A Narrow Lane: Navigating Claims for Breach of the Duty of Good Faith and Fair Dealing

Courts quick to dismiss except under certain circumstances. 

By Adrienne B. Koch

New York Law Journal

(November 16, 2020)

It is a settled principle of New York law that “all contracts imply a covenant of good faith and fair dealing in the course of performance.”  511 W. 232nd Owners Corp. v. Jennifer Realty Co., 98 N.Y.2d 144, 153 (2002) (collecting cases).  Courts have described this covenant as a duty “encompassing any promises which a reasonable person in the position of the promisee would be justified in understanding were included and which are not inconsistent with the contract.”  This duty “is breached when a party acts in a manner that, although not expressly forbidden by any contractual provision, would deprive the other party of the right to receive the benefits under their agreement.”  Twinkle Play Corp. v. Alimar Properties, Ltd., __ A.D.3d ___, 2020 WL 5540060, *1 (2d Dept. Sept. 16, 2020) (collecting cases; citations and internal quotations omitted).  
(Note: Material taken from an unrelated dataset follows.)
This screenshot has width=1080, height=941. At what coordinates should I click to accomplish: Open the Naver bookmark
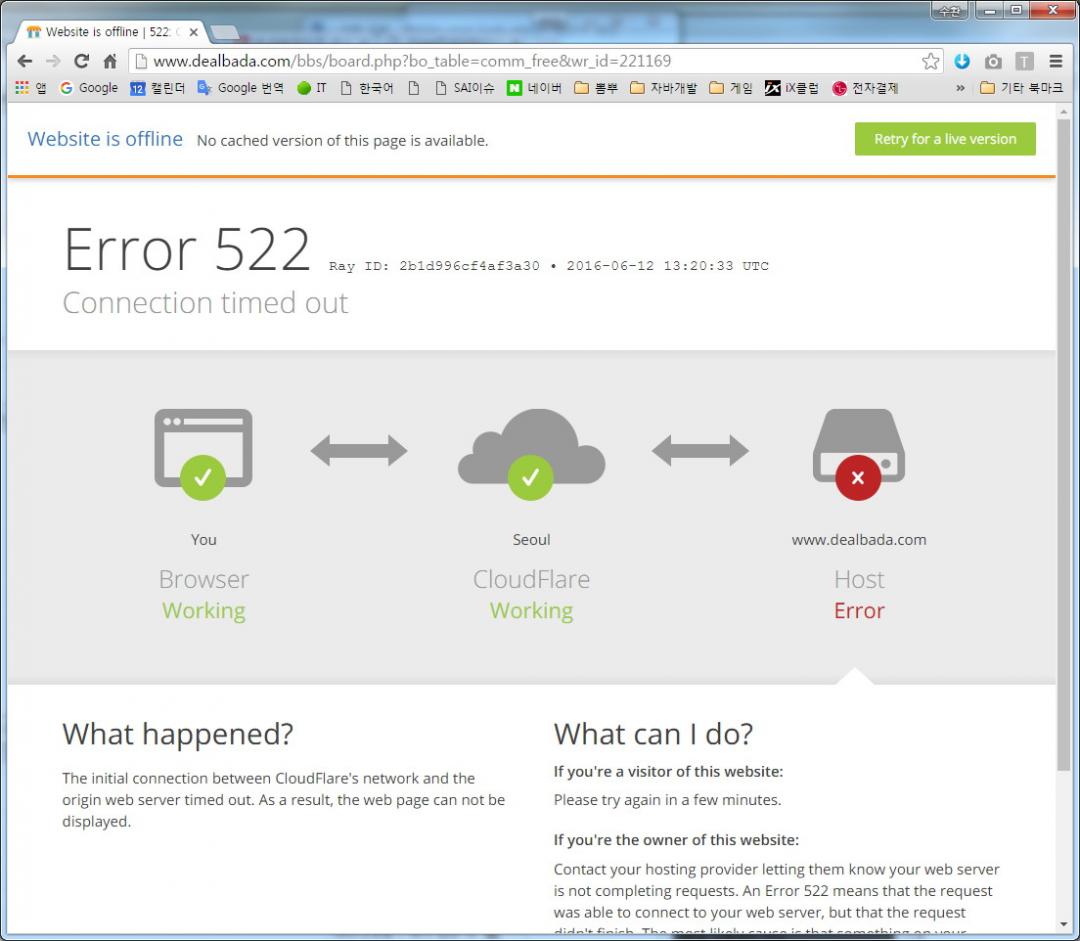[x=534, y=88]
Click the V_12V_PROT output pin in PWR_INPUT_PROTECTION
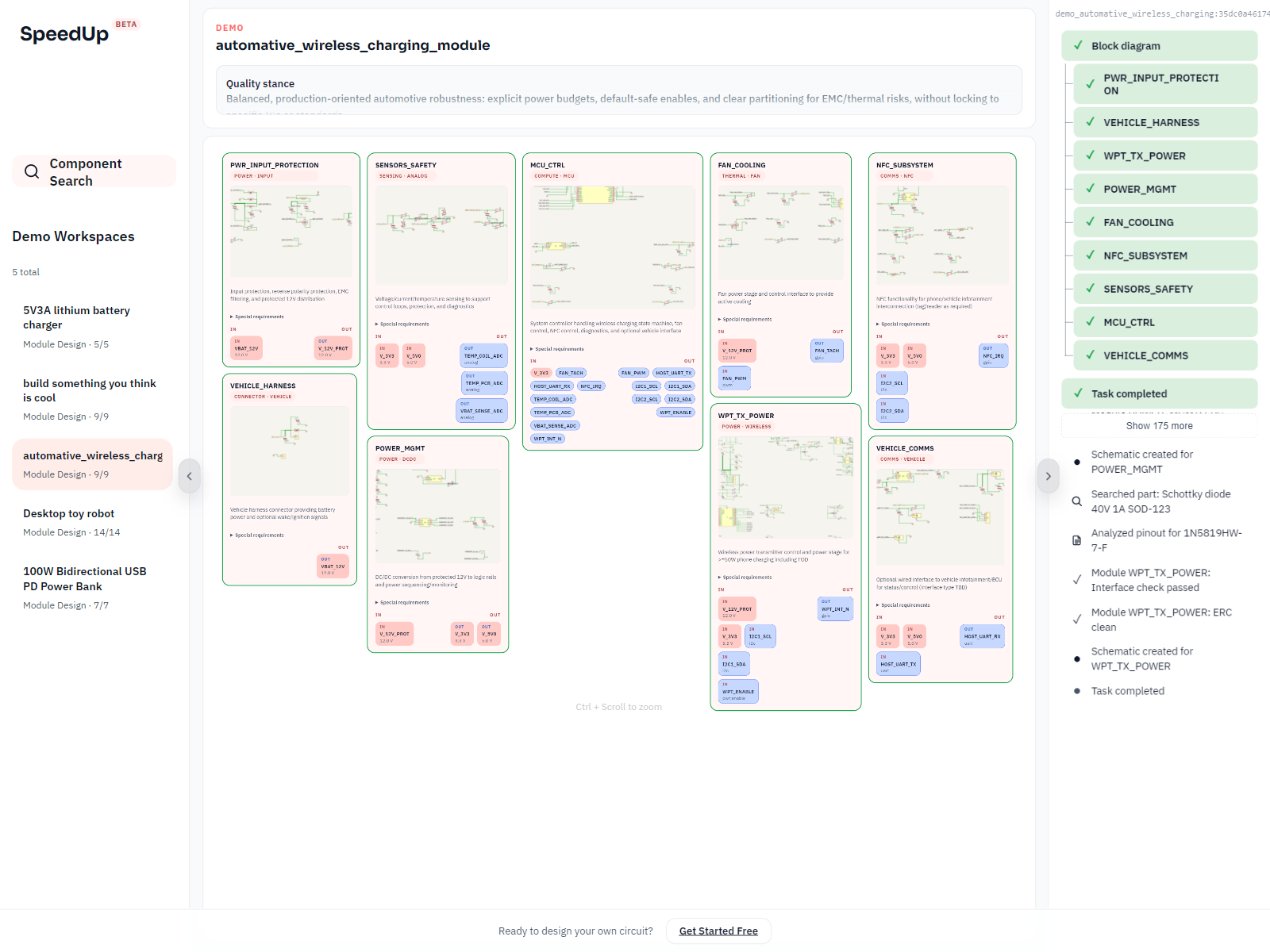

It is tempting to invoke this duty liberally.  After all, most plaintiffs probably believe that the defendant did not act in good faith and/or that the result was unfair.  But contract law is all about allowing parties to agree on how their business relationships will be ordered, and courts are loath to make rulings that might vary the terms to which the parties agreed.  A party’s conduct either breaches the terms of the agreement or it does not; if it does not, that is generally the end of the line for a breach of contract claim.  A party seeking to impose an additional duty on the ground that it is “implied” bears a heavy burden.  

In short, claims for breach of the duty of good faith and fair dealing fail far more often than they succeed.  This article explores some of the nuances that make such claims particularly thorny.  

What The Duty Is Not

An explanation of those nuances must begin with what the duty of good faith and fair dealing is not.  Despite its name, it is not an obligation to deal in subjective good faith.  To the contrary, “[t]he law encourages ‘efficient breaches’”; that is, breaches committed based on the breaching party’s calculated determination that it “will still profit after compensating the other party for that party’s expectancy interest.”  28A N.Y. Prac. Contract Law § 23.2.  Absent a specific provision in the contract that requires good faith, a “bad faith breach” is no different from any other.  

The duty of good faith and fair dealing does not change this.  In fact, although a claim for breach of the duty of good faith and fair dealing requires that the parties have a valid contract (and will be dismissed if they do not – see Veneto Hotel & Casino, S.A. v. German American Capital Corp., 160 A.D.3d 451, 452 (1st Dept. 2018)), such a claim will fail if it is based on the same alleged conduct that forms the basis for a cause of action for breach of the contract’s express terms.  See Kim v. Francis, 184 A.D.3d 413, 414 (1st Dept. 2020).  

By the same token, the duty of good faith and fair dealing cannot be invoked to create rights not actually contemplated by the contract – even where to do so would be more “fair.”  See, e.g., Rapson Investments LLC v. 48 East 22nd Street Property LLC, 2019 WL 1179438, *9 (Sup. Ct. N.Y. Co. Mar. 11, 2019) (duty could not be invoked to relieve a breaching party of the consequences of its default), aff’d, 180 A.D.3d 614 (1st Dept. 2020).  Thus, for example, where a contract gives a party absolute discretion with respect to a particular matter, an exercise of that discretion cannot constitute a breach of the duty of good faith and fair dealing – no matter how unfair the result may seem.  See, e.g., Veneto Hotel & Casino, supra, 160 A.D.3d at 451-52.  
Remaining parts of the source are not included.